# Pass^K Tutorial

This tutorial is based on the metric proposed in this [arxiv paper](https://arxiv.org/pdf/2406.12045), which is called "Pass^K". They developed the metric to expose the reliability of AI agents across multiple attempts because it matters less that an agent can achieve success once. They state:

> For real-world agent tasks requiring reliability and consistency like
customer service, we propose a new metric – pass^k (pass hat k), defined as the chance that all k
i.i.d. task trials are successful, averaged across tasks. 

In there paper they define "Pass^K" with the equation: 

$$
 \text{pass\textasciicircum k} = \mathbb{E}_{\text{task}}\left[ \binom{c}{k} \middle/ \binom{n}{k} \right]
$$

Where the variables in the formula are as follows:
* `c` is the number of successes
* `n` is the total number of trials for each task 
  * Note if this feels weird, you're not alone. I struggled to see why they wouldn't make this "k", and then define n as the current trial you're on...
* `k` is the current trial number for the task

In this tutorial you will build a function that allows you to calculate `pass^k` for a dataframe with any number of iterations. We're taking it out of the context of agents to attempt to generalize it to nondeterministic systems so we can leverage it for any Generative AI application.

## Getting started 
Start by importing the data and requirements. Then learn more about the shape and nature of your data by running the following commands:
* `tutorial_data.info()`
* `tutorial_data.describe()`

In [3]:
# Import the necessary requirements to work with the data 
from math import comb
import pandas as pd

In [14]:
#load the tutorial data into a csv
tutorial_data = pd.read_csv("Data/passHat10_data.csv")

#print the head of the dataframe so you can see it
tutorial_data.head()

Unnamed: 0,ID,Pass1,Pass2,Pass3,Pass4,Pass5,Pass6,Pass7,Pass8,Pass9,Pass10
0,task1,pass,pass,pass,fail,pass,fail,fail,fail,pass,fail
1,task2,pass,fail,fail,fail,pass,fail,pass,pass,fail,pass
2,task3,pass,pass,pass,fail,fail,fail,fail,pass,fail,fail
3,task4,pass,pass,pass,pass,pass,pass,fail,pass,fail,fail
4,task5,pass,fail,pass,pass,pass,fail,fail,pass,fail,fail


In [None]:
#Cell where you can do some simple summarization to explore the data.
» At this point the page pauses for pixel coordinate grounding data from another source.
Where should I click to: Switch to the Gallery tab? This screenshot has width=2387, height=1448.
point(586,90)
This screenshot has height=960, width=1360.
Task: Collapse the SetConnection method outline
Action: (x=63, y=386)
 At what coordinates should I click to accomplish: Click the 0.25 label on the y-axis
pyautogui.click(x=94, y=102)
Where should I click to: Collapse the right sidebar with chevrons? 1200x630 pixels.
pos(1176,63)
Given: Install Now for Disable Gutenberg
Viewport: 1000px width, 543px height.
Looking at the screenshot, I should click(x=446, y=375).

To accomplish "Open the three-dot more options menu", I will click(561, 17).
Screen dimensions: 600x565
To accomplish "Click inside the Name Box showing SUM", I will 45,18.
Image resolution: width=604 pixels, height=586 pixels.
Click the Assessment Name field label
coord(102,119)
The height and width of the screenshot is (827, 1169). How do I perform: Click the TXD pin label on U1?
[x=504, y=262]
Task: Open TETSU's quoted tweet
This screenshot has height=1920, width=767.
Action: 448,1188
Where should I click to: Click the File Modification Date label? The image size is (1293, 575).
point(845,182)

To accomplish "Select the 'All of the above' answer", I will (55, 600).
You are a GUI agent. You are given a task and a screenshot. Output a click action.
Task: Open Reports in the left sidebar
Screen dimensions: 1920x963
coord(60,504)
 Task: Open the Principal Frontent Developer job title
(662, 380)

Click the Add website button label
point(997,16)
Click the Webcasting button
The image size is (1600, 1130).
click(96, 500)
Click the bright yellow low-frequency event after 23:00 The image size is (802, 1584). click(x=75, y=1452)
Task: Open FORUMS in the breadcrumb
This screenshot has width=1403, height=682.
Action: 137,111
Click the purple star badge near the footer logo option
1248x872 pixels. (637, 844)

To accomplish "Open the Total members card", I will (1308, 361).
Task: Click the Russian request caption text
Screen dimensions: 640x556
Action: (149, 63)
## A brute force implementation of how to calculate pass^1

We will start by taking just the first column `Pass1` and calculating the metric for this dataset.

By doing this you will explore:
* extracting data from a data frame into a list
* encoding the mathematical formula for pass^1 in python
* looping through a list to calculate pass^1 for each index
* validating your work

In [15]:
# Turn a column in a dataframe into a list
pass1_values = tutorial_data.Pass1.values.tolist()
print("Values:", pass1_values)

Values: ['pass', 'pass', 'pass', 'pass', 'pass', 'pass', 'pass', 'pass', 'fail', 'fail', 'pass', 'fail', 'pass', 'pass', 'fail', 'pass', 'fail', 'pass', 'fail']


In [16]:
# encode the mathematical formula into a function for a naive pass^1 function
def passHat1(list:list):
    '''This function takes a list and then iterates over it to calculate the pass^1 value
    for it. It then adds that value to the total. At the end of the list it returns the
    total divided by the length of the list to provide the average/expected value.'''
    total = 0
    for n in list:
        c = 1 if n == "pass" else 0
        total += comb(c,1)/comb(1,1)
    return total / len(list)

In [17]:
print(passHat1(pass1_values))

0.6842105263157895


## Preparation for building your pass^K function
Now that you've seen a simple implementation for pass^1 it's time for you to build your own pass^K function that will traverse a dataframe of any size. To do this you will need the function to do the following three things:
1. iterate over every task (i.e., row) in the data frame
2. increase `k` as you iterate over the column its in (i.e., for `Pass1` k == 1 and `Pass2` k ==2)
3. sum the successes across a single task to make sure `c` is correct at each step of the iteration
4. use the python version of the formula `comb(c,k) / comb(n,k)` to calculate the metric per data point
5. average across the rows in the dataframe to account for the expected value in the metric

To support you in ensuring your values are correct I've provided `passK_reference_data.csv` which includes the correct calculation for the following pass^K:
* pass^1 == 68.42%
* pass^3 == 61.40%
* pass^6 == 22.02%
* pass^10 == 07.98%

To do this directly in pandas you will want to use `df.itertuples()` and you can see the documentation for it [here](https://pandas.pydata.org/docs/reference/api/pandas.DataFrame.itertuples.html). This will also provide you other options you can explore.

In [80]:
#I've provided the variables I used to complete this, with a default value for success
#based on the fact that the tutorial data has "pass" and "fail".
def passHatK(frame,n:int,success="pass"):
    total = 0
    #insert your code here to calculate the pass^K metric
    
    return total/len(frame)

In [75]:
print(passHatK(tutorial_data,1))

0.6842105263157895


In [76]:
print(passHatK(tutorial_data,3))

0.6140350877192984


In [77]:
print(passHatK(tutorial_data,6))

0.2201754385964912


In [78]:
print(passHatK(tutorial_data,10))

0.07976190476190476